US court to rule in rare Saudi child custody case
- Published
A court is to decide whether a girl brought to the United States from Saudi Arabia by her American mother to escape a custody agreement must be sent back.
Bethany Alhaidari has asked the court in Washington state to give her custody of her five-year-old daughter Zaina.
She has said the custody agreement with her Saudi ex-husband was signed under duress and that she was not given a fair hearing by Saudi courts.
One judge ruled that Zaina should be kept from her mother's Western culture.
Ms Alhaidari's ex-husband, Ghassan rejected her assertions and asked the Washington court to order Zaina - who has dual citizenship - to be returned to Saudi Arabia.
The case, which first came to light last year, has shone a spotlight on the Gulf kingdom's legal system.
Ms Alhaidari's ex-husband, Ghassan rejected her assertions and asked the Washington court to order Zaina's return to Saudi Arabia.
In recent years Saudi Arabia has attempted to shake off its image as one of the most repressive countries in the world for women.
In 2018, the government lifted a long-standing ban on women driving and made changes to the male guardianship system last year, allowing women to apply for passports and travel independently without permission from a man.
However, women continue to face numerous restrictions on their lives, and several women's rights activists who campaigned for the changes have been detained and put on trial. Some of them are alleged to have been tortured in prison.
'A foreigner in this country'
Ms Alhaidari, who is studying for a PhD in human rights law, moved to Saudi Arabia in 2011 to teach at a women's university. Two years later, she married Mr Alhaidari.
She asked for divorce in 2017 and applied for custody of Zaina the following year.
Ms Alhaidari's case became public in March 2019, external, when a relative told the New York Times that her ex-husband - who remained her guardian - had allowed her residency to expire, meaning that she was unable to access her bank account or leave the country.
The Saudi authorities subsequently granted Ms Alhaidari residency as the mother of a Saudi citizen and the custody proceedings continued.
In July, a Saudi judge ruled that both Ms Alhaidari and Mr Alhaidari were unfit to raise Zaina and awarded custody to Mr Alhaidari's mother.
"[Zaina's] mother is new to Islam, is a foreigner in this country, and continues to definitively embrace the customs and traditions of her upbringing. We must avoid exposing [Zaina] to these customs and traditions," the judge wrote.

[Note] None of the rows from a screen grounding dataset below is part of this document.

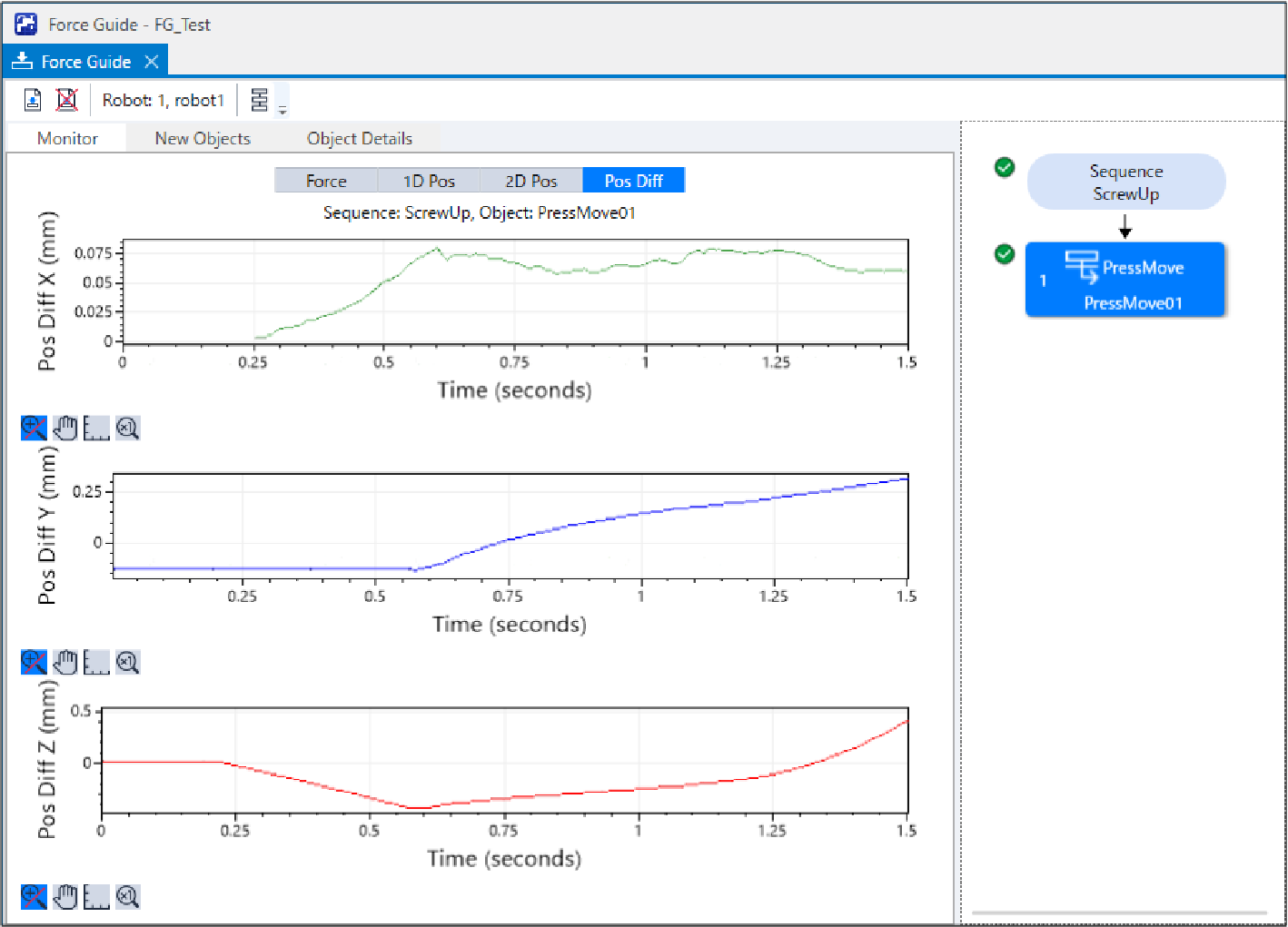The height and width of the screenshot is (927, 1288).
Task: Select the 1D Pos graph view
Action: click(x=429, y=181)
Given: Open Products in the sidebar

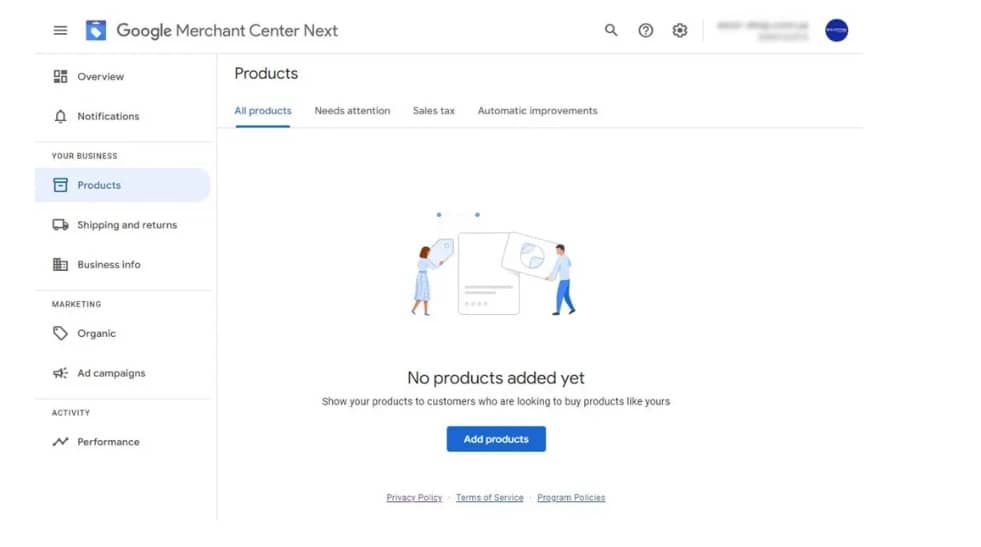Looking at the screenshot, I should tap(99, 185).
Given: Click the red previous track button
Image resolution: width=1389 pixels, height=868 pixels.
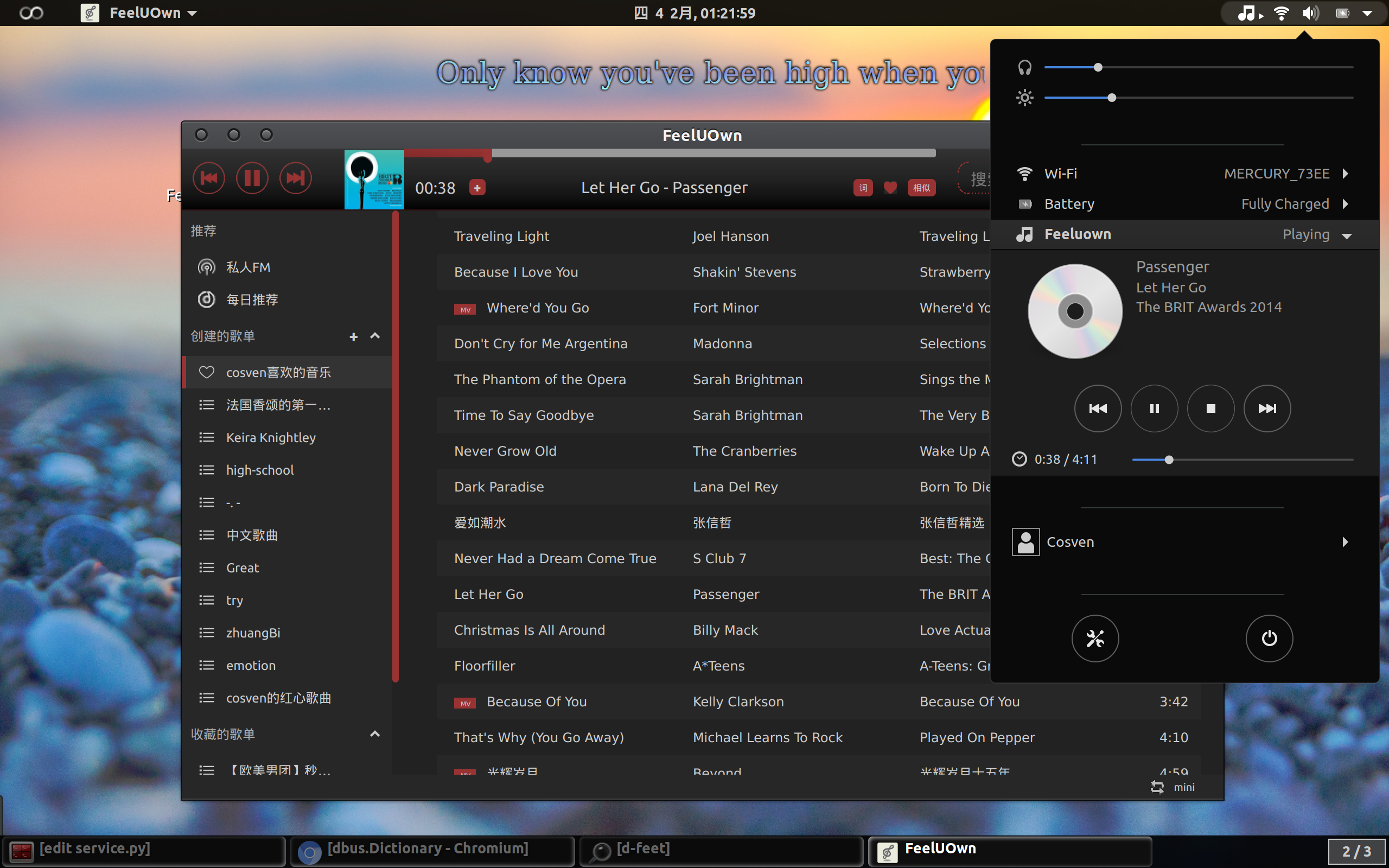Looking at the screenshot, I should pos(208,178).
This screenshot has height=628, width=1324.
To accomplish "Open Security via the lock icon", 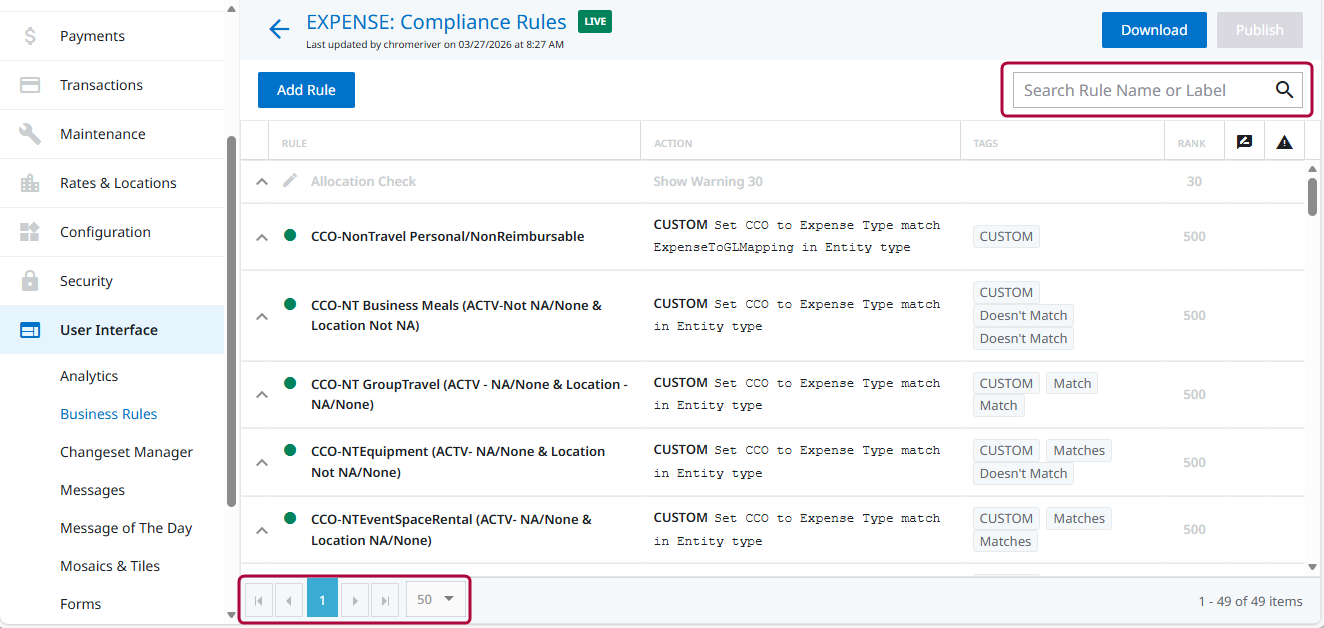I will click(x=30, y=281).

Ms Alhaidari submitted an appeal against the ruling that August. But she said that it was ignored and that a judge forced her to reach a custody agreement, external.
She went back to living with her ex-husband and at Christmas he allowed her to take Zaina to see her grandparents in Washington. They did not return.
Obscure law
Ms Alhaidari filed a case with a court in Washington in January that cited a rarely-used clause in the Uniform Child Custody Jurisdiction and Enforcement Act, external, the Wall Street Journal reported on Wednesday.
The act says state courts must enforce a custody decree made by a court in a foreign country unless the child custody laws of that country violate fundamental principles of human rights.
In 2015, a court in Washington ruled that the state should not enforce custody decrees from Egypt because there was "clear and convincing evidence" that Egyptian child custody laws violated fundamental principles of human rights.
Mr Alhaidari asked the court to enforce the custody agreement registered in Saudi Arabia, saying that his ex-wife was seeking more favourable terms.
"Parents don't get to just move the child to a foreign state and then start a custody case if they don't like the parenting plan they had in the child's home state," his lawyer, Robert Bennett, told the Wall Street Journal.